> About this task
Each line from the one holding "1389x868 pixels. At" to the last line below must be restated word for word, and no picture may be included.

> Items from a data source
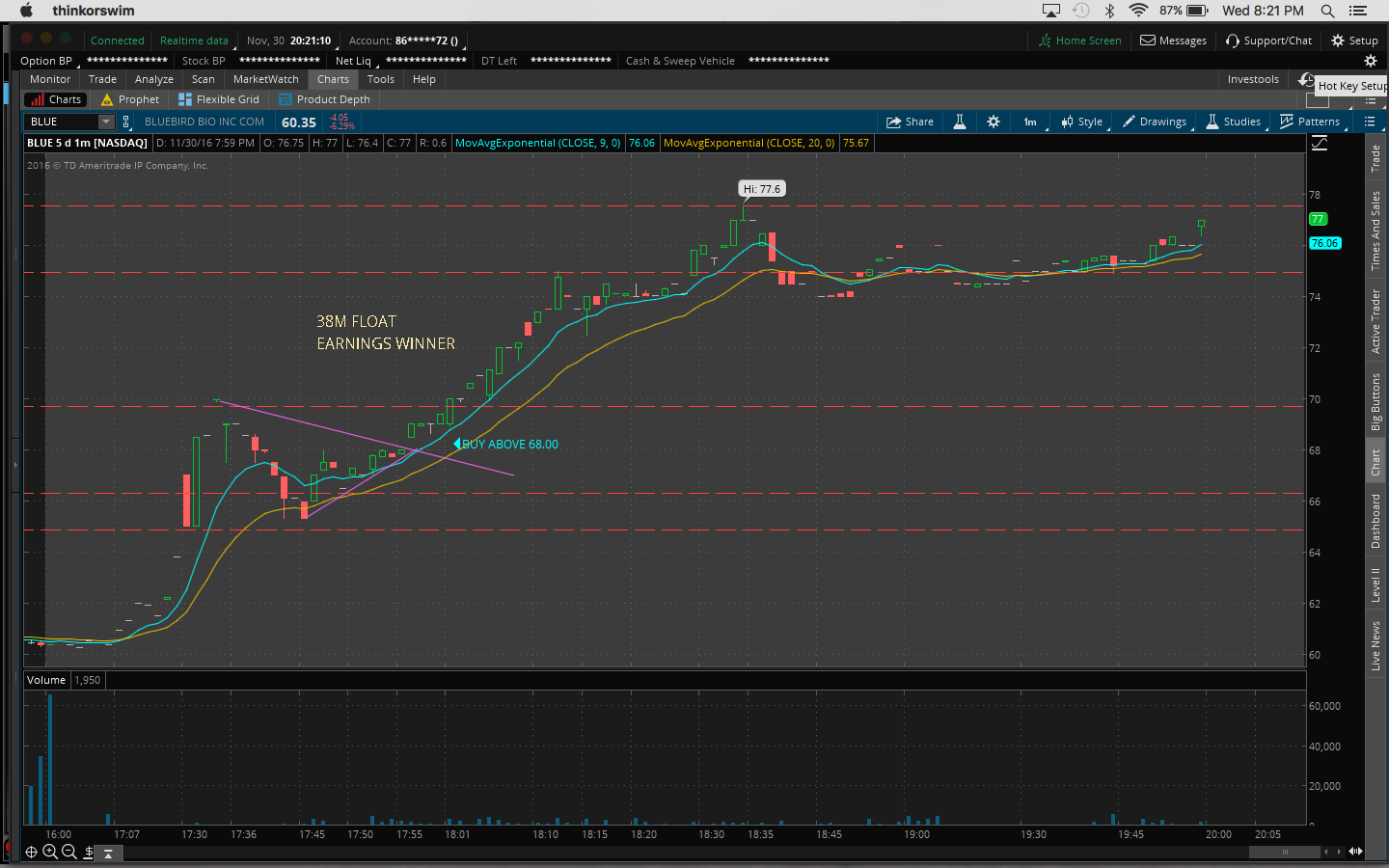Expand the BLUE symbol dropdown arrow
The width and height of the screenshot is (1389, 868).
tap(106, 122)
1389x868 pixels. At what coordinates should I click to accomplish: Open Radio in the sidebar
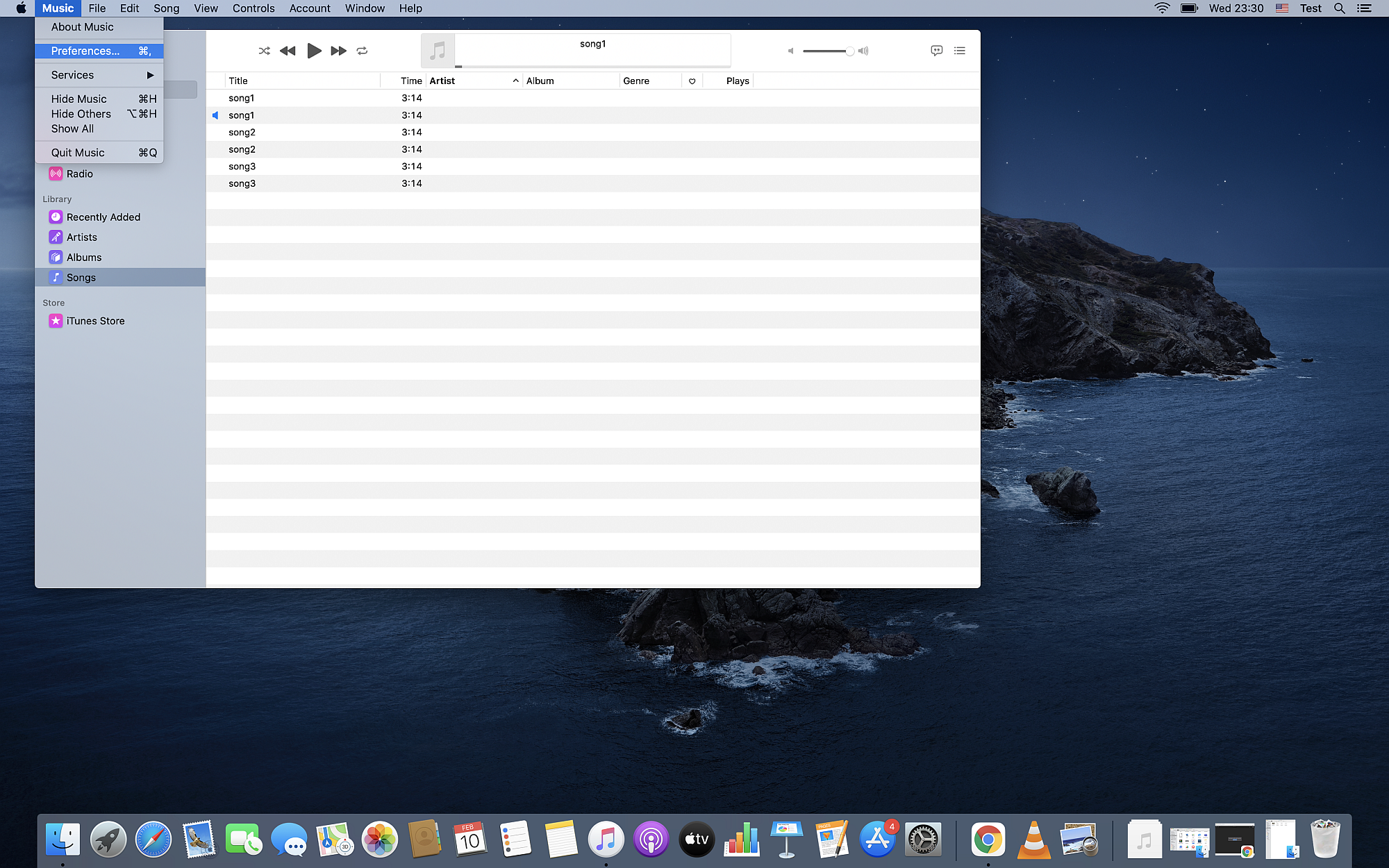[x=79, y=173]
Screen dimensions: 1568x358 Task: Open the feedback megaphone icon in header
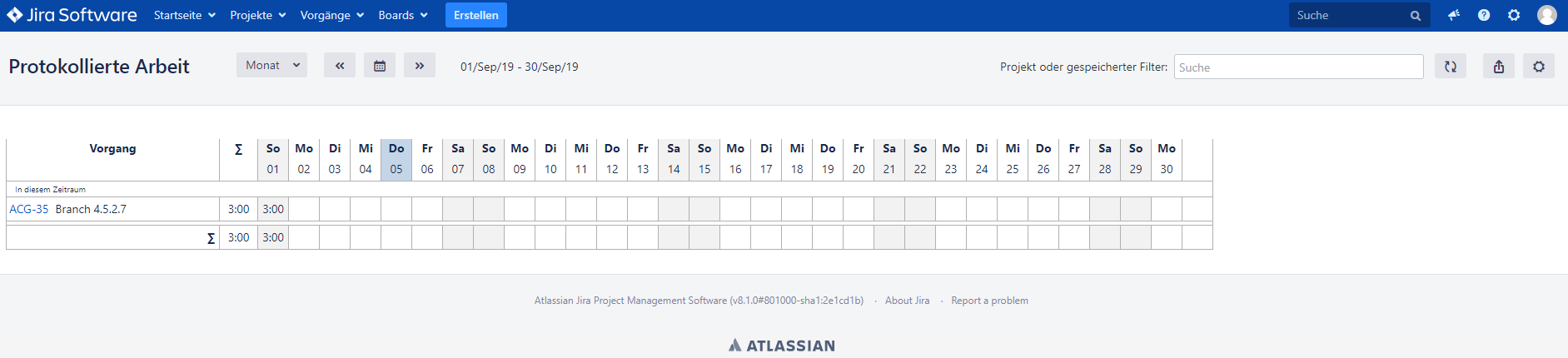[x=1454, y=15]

> Written reply
1389x868 pixels. At what coordinates should I click to accomplish: Open Radio in the sidebar
[x=79, y=173]
Screen dimensions: 1568x358 Task: Open the feedback megaphone icon in header
[x=1454, y=15]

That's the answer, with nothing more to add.